(Beginning of SOURCE MATERIAL)

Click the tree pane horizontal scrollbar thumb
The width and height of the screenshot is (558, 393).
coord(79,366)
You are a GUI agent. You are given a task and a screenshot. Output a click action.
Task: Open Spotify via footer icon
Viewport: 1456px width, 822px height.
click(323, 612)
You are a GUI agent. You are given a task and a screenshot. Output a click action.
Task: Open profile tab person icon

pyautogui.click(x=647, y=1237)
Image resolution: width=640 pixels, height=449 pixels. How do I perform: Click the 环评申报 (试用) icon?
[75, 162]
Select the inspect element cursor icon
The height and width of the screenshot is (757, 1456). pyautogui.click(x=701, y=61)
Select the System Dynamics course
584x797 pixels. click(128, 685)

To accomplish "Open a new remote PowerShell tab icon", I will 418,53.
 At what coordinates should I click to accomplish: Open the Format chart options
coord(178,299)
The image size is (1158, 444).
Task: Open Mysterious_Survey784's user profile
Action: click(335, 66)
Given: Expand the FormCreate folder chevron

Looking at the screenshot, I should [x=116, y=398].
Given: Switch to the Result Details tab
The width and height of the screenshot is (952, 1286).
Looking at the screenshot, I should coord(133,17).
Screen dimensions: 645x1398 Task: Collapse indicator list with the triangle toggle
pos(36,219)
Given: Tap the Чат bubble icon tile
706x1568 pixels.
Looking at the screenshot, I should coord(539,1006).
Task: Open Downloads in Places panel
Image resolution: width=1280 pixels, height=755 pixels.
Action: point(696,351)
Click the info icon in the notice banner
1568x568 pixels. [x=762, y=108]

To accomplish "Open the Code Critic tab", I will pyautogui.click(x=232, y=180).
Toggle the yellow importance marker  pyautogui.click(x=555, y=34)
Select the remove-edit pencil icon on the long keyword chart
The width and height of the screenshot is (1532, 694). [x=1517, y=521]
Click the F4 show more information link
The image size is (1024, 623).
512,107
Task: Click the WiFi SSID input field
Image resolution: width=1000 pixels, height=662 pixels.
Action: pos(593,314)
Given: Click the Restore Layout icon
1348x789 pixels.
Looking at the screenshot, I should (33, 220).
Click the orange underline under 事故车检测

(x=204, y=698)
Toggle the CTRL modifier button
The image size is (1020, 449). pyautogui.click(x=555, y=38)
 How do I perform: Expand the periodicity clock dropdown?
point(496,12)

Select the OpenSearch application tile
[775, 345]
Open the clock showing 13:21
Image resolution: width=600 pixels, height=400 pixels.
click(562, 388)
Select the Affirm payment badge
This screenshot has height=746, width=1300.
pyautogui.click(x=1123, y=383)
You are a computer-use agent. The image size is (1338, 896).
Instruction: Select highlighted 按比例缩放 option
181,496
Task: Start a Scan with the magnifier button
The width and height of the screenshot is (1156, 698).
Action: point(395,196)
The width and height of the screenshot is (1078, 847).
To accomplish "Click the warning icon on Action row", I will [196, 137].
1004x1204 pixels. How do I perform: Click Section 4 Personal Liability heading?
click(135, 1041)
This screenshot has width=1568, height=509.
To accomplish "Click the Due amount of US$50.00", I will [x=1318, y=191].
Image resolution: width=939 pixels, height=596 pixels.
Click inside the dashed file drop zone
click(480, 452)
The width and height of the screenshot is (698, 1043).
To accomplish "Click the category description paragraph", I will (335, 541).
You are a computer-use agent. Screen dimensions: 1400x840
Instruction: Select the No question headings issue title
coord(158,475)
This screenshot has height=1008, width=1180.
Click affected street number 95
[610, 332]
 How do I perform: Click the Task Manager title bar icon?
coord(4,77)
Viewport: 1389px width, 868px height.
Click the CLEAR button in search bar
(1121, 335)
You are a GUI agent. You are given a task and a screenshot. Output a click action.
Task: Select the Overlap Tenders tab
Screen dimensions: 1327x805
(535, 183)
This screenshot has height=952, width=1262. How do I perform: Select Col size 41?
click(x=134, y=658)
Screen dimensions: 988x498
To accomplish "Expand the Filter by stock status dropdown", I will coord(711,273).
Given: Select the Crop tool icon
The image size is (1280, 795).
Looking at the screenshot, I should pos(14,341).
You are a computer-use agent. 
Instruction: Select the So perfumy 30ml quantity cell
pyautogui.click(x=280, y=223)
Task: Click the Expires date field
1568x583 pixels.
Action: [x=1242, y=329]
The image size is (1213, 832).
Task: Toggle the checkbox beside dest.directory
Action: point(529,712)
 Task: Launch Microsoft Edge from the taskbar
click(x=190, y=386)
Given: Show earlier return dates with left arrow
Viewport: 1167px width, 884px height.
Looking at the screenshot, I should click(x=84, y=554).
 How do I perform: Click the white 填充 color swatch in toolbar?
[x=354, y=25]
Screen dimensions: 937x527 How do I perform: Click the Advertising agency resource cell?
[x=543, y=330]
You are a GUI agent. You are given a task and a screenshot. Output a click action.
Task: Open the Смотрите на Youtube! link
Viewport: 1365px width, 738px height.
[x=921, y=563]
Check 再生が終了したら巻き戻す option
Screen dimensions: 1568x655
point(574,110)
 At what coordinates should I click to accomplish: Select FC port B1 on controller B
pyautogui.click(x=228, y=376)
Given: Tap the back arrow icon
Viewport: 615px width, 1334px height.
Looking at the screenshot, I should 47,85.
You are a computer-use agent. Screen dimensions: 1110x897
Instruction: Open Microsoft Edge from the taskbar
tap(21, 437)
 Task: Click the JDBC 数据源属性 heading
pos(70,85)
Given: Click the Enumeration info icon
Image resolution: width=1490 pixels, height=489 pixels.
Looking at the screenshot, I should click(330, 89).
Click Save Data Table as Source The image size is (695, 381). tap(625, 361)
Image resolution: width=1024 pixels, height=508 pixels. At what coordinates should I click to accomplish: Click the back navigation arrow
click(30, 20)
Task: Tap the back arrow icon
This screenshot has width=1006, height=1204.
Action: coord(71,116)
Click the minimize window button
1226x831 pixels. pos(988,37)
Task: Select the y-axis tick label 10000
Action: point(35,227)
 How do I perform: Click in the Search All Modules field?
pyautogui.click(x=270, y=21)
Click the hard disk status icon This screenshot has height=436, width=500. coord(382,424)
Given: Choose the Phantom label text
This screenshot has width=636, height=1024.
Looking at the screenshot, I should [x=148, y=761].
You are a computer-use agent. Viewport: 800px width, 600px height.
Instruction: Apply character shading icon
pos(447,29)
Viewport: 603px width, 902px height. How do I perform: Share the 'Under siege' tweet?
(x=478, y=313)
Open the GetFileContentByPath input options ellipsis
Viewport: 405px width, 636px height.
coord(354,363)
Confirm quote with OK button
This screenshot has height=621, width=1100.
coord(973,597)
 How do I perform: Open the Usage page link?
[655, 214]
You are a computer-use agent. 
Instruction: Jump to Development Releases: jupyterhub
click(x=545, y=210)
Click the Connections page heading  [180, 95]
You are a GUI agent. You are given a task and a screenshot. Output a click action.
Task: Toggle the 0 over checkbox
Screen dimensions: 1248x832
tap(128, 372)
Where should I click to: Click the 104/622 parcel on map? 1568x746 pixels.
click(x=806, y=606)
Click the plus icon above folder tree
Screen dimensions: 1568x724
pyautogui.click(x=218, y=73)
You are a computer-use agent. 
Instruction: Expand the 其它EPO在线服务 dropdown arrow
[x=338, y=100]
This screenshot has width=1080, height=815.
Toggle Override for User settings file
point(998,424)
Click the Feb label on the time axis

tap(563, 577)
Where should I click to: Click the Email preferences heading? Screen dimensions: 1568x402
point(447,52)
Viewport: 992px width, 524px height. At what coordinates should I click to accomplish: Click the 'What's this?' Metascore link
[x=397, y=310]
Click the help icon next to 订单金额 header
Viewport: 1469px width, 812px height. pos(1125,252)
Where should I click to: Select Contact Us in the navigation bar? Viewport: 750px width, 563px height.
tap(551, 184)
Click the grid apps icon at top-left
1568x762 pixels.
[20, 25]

(End of SOURCE MATERIAL)

## WORK REQUIRED
Nothing from before the line containing "Instruction: Jump to" should appear; copy that line and each one after it through the last line of the entries, exactly.

## SOLUTION TO THIS PROBLEM
Instruction: Jump to Development Releases: jupyterhub
click(x=545, y=210)
Click the Connections page heading  [180, 95]
You are a GUI agent. You are given a task and a screenshot. Output a click action.
Task: Toggle the 0 over checkbox
Screen dimensions: 1248x832
tap(128, 372)
Where should I click to: Click the 104/622 parcel on map? 1568x746 pixels.
click(x=806, y=606)
Click the plus icon above folder tree
Screen dimensions: 1568x724
pyautogui.click(x=218, y=73)
You are a computer-use agent. 
Instruction: Expand the 其它EPO在线服务 dropdown arrow
[x=338, y=100]
This screenshot has width=1080, height=815.
Toggle Override for User settings file
point(998,424)
Click the Feb label on the time axis

tap(563, 577)
Where should I click to: Click the Email preferences heading? Screen dimensions: 1568x402
point(447,52)
Viewport: 992px width, 524px height. At what coordinates should I click to accomplish: Click the 'What's this?' Metascore link
[x=397, y=310]
Click the help icon next to 订单金额 header
Viewport: 1469px width, 812px height. pos(1125,252)
Where should I click to: Select Contact Us in the navigation bar? Viewport: 750px width, 563px height.
tap(551, 184)
Click the grid apps icon at top-left
1568x762 pixels.
[20, 25]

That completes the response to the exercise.